HGF alleviates high glucose-induced injury in podocytes by GSK3β inhibition and autophagy restoration

Abstract

Podocyte injury or loss plays a major role in the pathogenesis of proteinuric kidney disease including diabetic nephropathy (DN). High basal level of autophagy is critical for podocyte health. Recent studies have revealed that hepatocyte growth factor (HGF) can ameliorate podocyte injury and proteinuria. However, little is known about the impact of HGF on podocyte autophagy. In this study, we investigated whether and how HGF affects autophagy in podocytes treated with high glucose (HG) conditions. HGF significantly diminishes apoptosis, oxidative stress and autophagy impairment inflicted by HG in podocytes. These beneficial effects of HGF disappear once HGF receptor is blocked by SU11274, a specific inhibitor of c-Met. Moreover, HGF markedly suppresses HG-stimulated glycogen synthase kinase 3beta (GSK3β) activity.

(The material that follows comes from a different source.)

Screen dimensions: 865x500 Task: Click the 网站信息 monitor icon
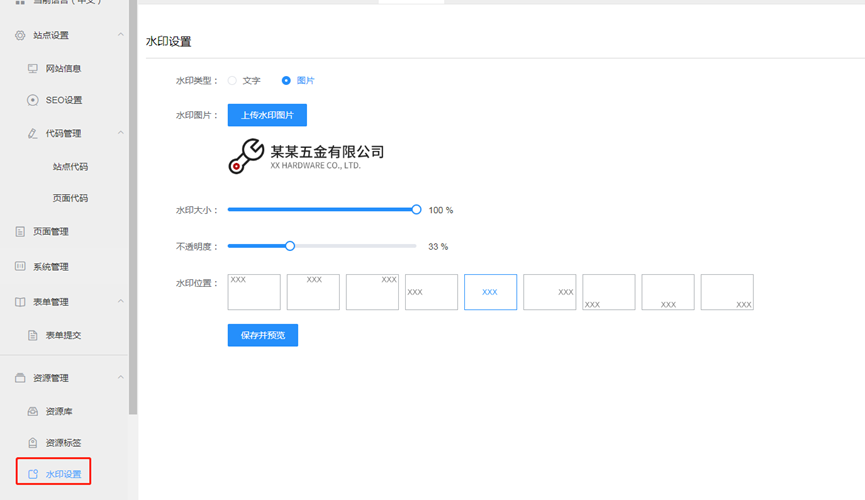click(33, 69)
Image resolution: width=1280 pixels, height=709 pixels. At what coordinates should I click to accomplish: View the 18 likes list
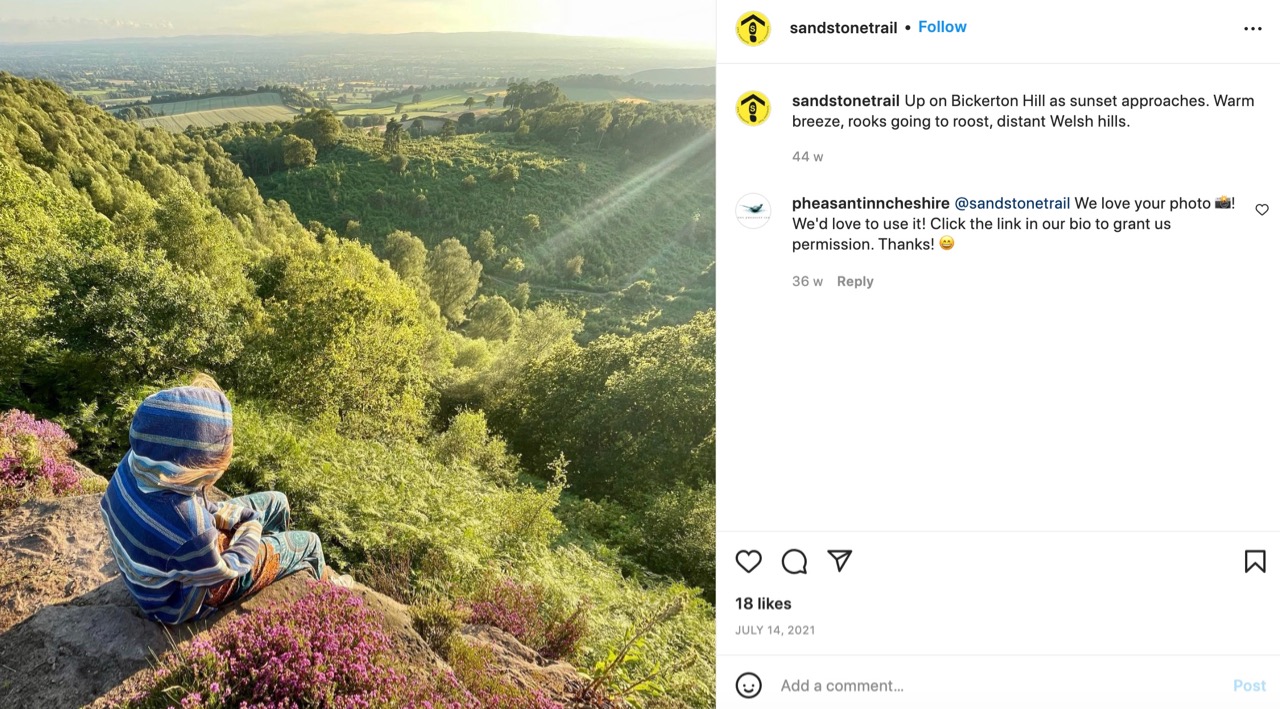pos(763,604)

Accordingly, exogenous constitutively-active GSK3β overexpression using an adenoviral vector system (Ad-GSK3β-S9A) abrogates the ability of HGF to ameliorate HG-mediated podocyte injury while neither adenoviral-mediated overexpression of wild-type GSK3β (Ad-GSK3β-WT) nor adenoviral transduction of inactive GSK3β mutant (Ad-GSK3β-K85A) can counteract the protective effects of HGF on HG-treated podocytes. Collectively, these results suggest that HGF prevents HG-induced podocyte injury via an autophagy-promoting mechanism, which involves GSK3β inhibition.